• [WORK TO BE COMPLETED]
The answer must repeat every record exactly, with all pictures omitted.

◆ ◆ ◆ ◆ ◆

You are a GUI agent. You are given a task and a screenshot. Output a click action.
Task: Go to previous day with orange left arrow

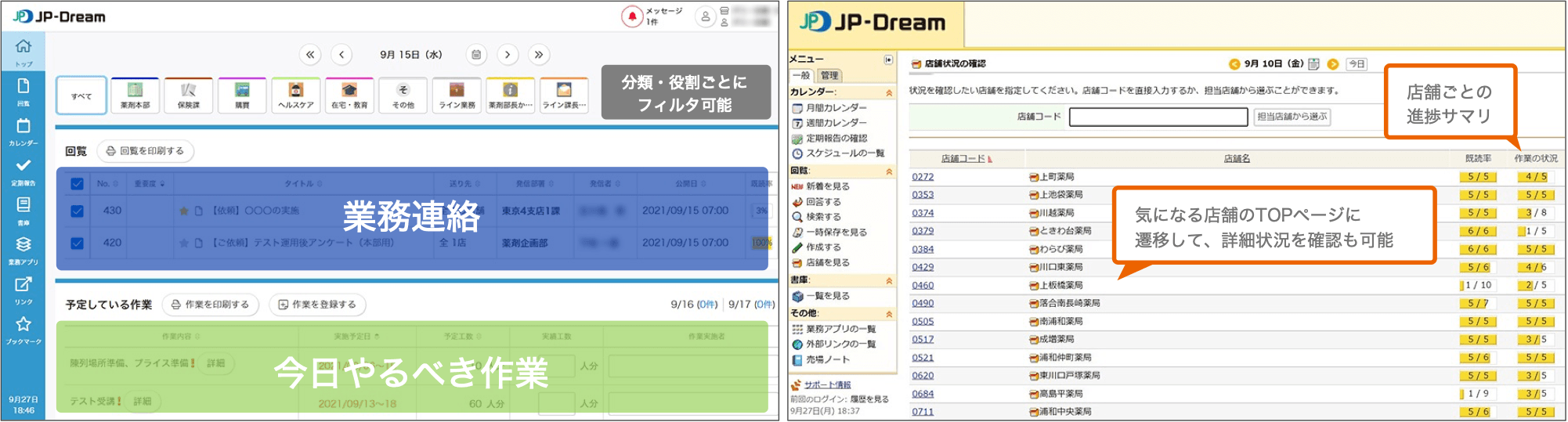1234,64

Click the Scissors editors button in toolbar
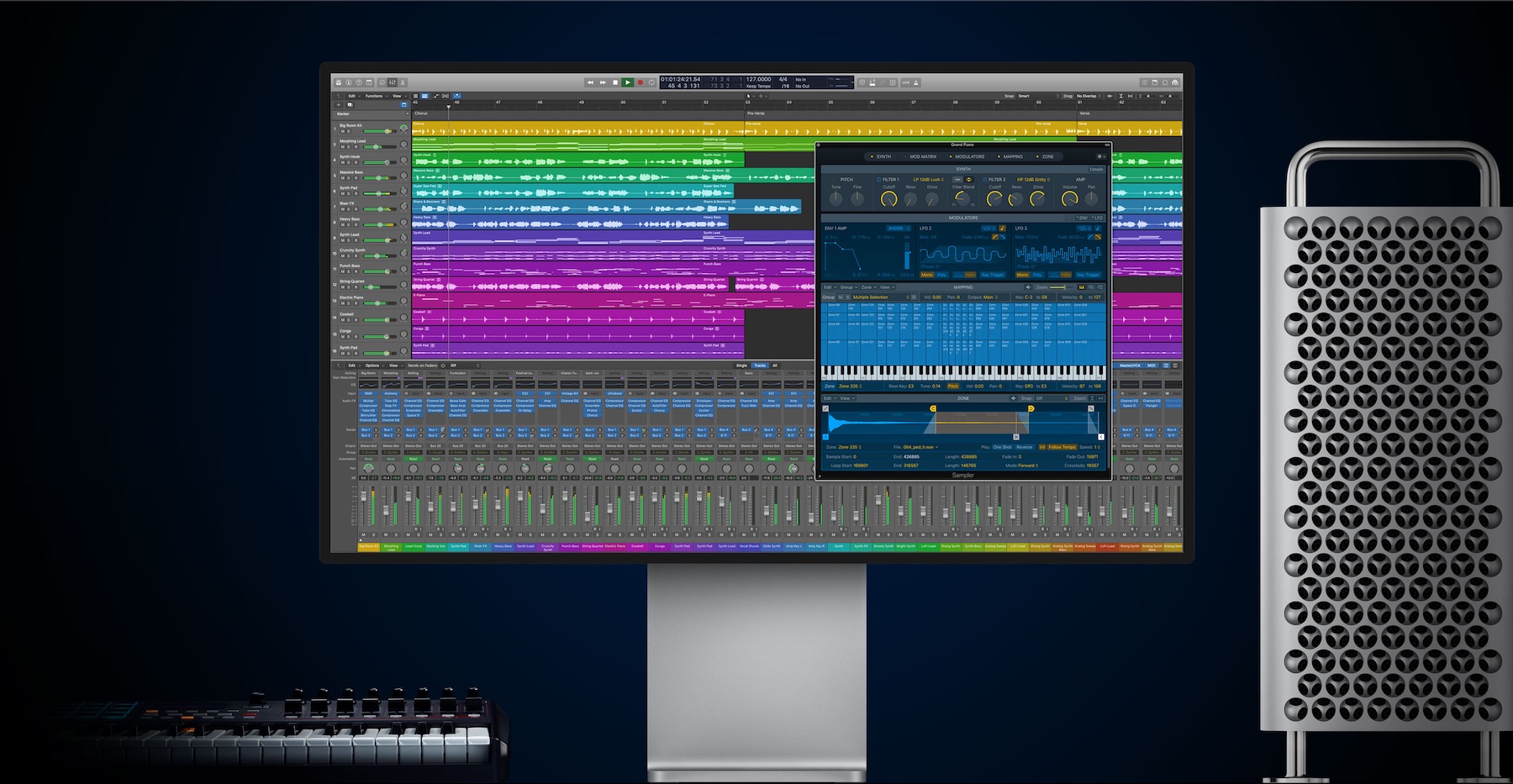click(x=403, y=82)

◆ ◆ ◆ ◆ ◆

• [ANSWER FOR THE TASK]
You are a GUI agent. You are given a task and a screenshot. Output a click action.
Task: Go to previous day with orange left arrow

1234,64

Click the Scissors editors button in toolbar
click(x=403, y=82)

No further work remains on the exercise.